> **PROBLEMS TO WORK ON**:
• a. Reproduce the portion of the Clinical Café column that opens with the words containing "Pre-learning: Diagnostic tests" and closes with "direction in intervention.".
• b. In the Clinical Café column, which two tests are named as examples of diagnostic tests?

> **PASSAGE TO READ**:
────
Clinical Café by Tina Radichel, M.S., CCC-SLP
Lazy, Hazy, and Crazy Summer Days
Want to keep the wheels turning during the summer months? Want to simplify your life? Look no further! In an attempt to ease your burden in having to repeatedly clarify terminology regarding types of tests, this month’s Clinical Café focuses on some often-confused terms. Spread the word! Place copies of this issue by the napkin holders in the staff lounge. Slip a copy under the door of your scanning department or your technology office. Give a prize to the person who uses them correctly in a report or a presentation. You have all summer to brainstorm.
Norm- vs. Criterion-Referenced Tests
Norm-referenced tests use a representative group to compare against an examinee’s performance. This representative group is gathered carefully and tested in a standardized way so that the group is representative of the entire population for which the test is intended.
Criterion-referenced tests use a set of benchmarks, or criteria, which have specific expectations of mastery. An examinee’s performance is then compared to these expectations of content mastery or performance—that is, to him/herself, not to any reference group.
Pre-learning: Diagnostic tests are the ones that we as SLPs are usually most familiar. These tests measure knowledge and skill areas of an examinee “left to his/her own devices.” We complete diagnostic tests first to accurately place students in the intervention program most suitable to their needs. The OWLS and the CASL would be considered diagnostic tests because they point to a specific direction in intervention.
────
> **DATA SUPPLIED**:
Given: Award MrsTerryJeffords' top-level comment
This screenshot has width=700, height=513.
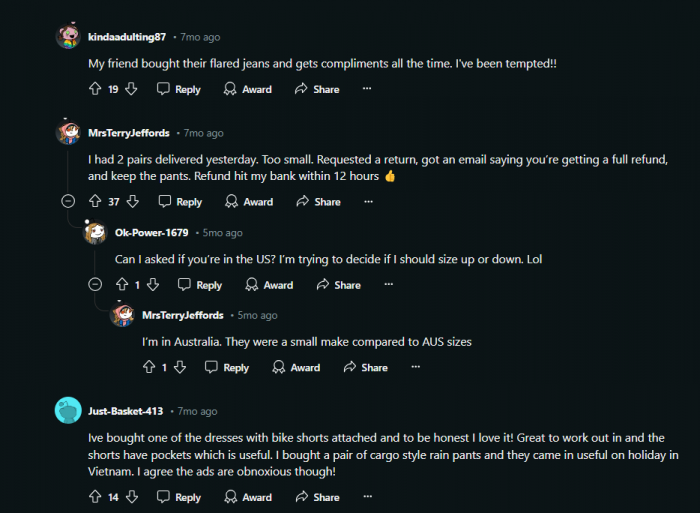Looking at the screenshot, I should click(x=249, y=201).
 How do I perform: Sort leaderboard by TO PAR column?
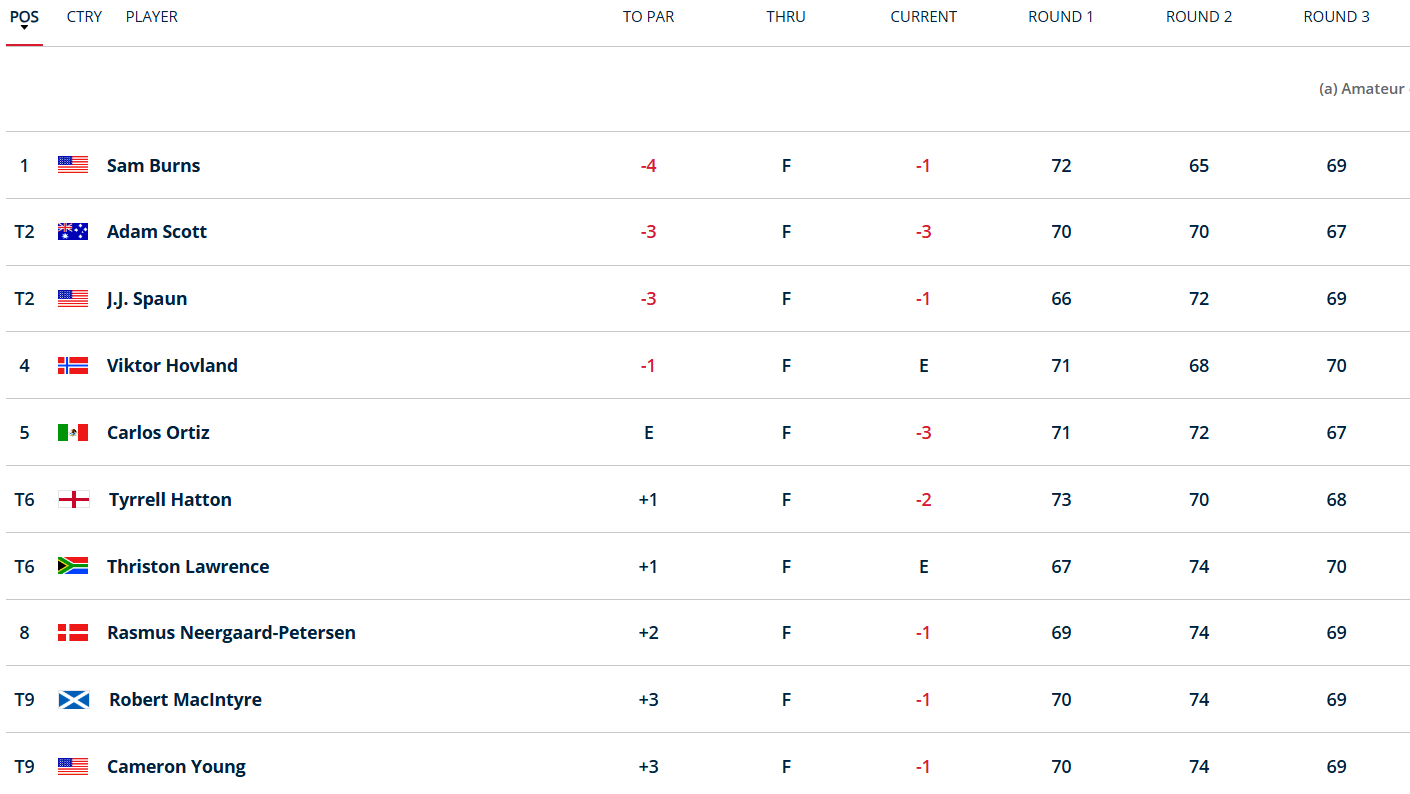coord(648,17)
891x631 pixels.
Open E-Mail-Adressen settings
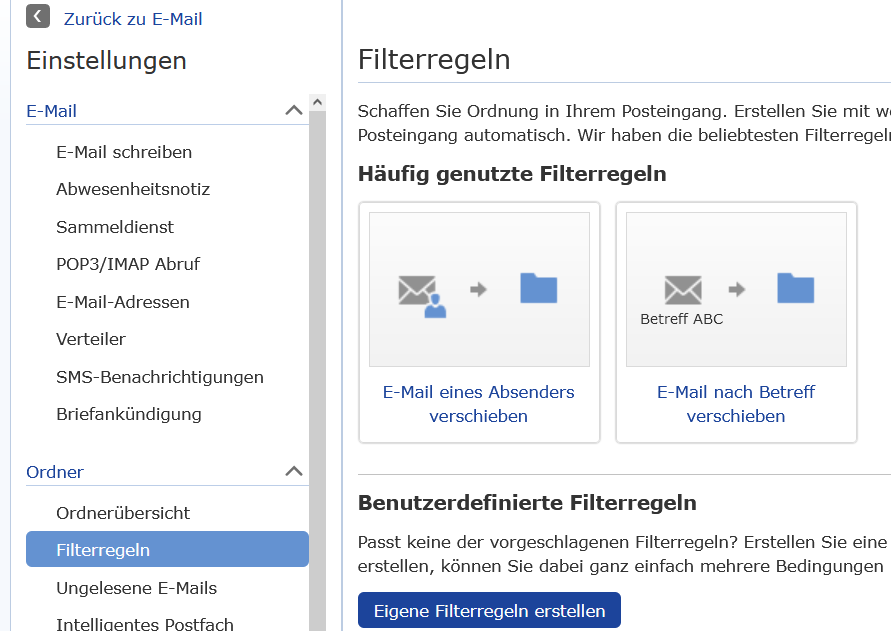123,302
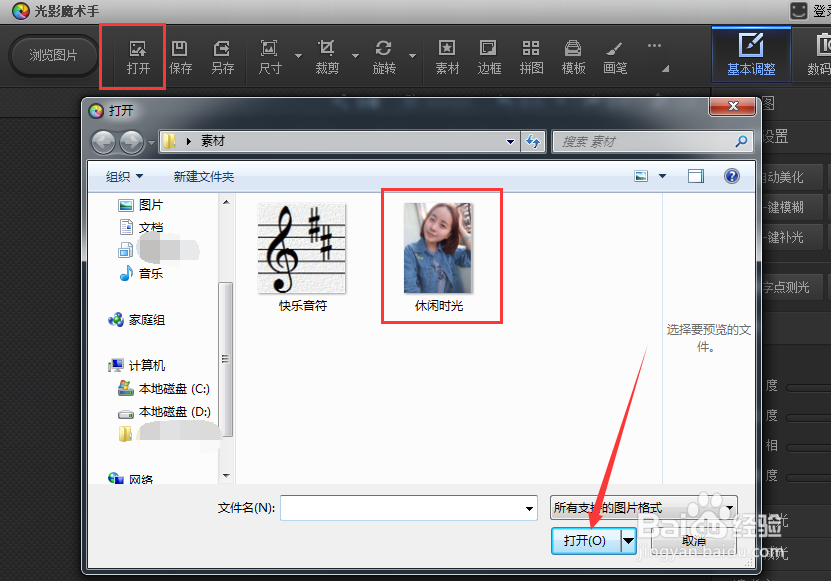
────
> **SET OF ANSWERS**:
• a.
Pre-learning: Diagnostic tests are the ones that we as SLPs are usually most familiar. These tests measure knowledge and skill areas of an examinee “left to his/her own devices.” We complete diagnostic tests first to accurately place students in the intervention program most suitable to their needs. The OWLS and the CASL would be considered diagnostic tests because they point to a specific direction in intervention.

• b. The OWLS and the CASL.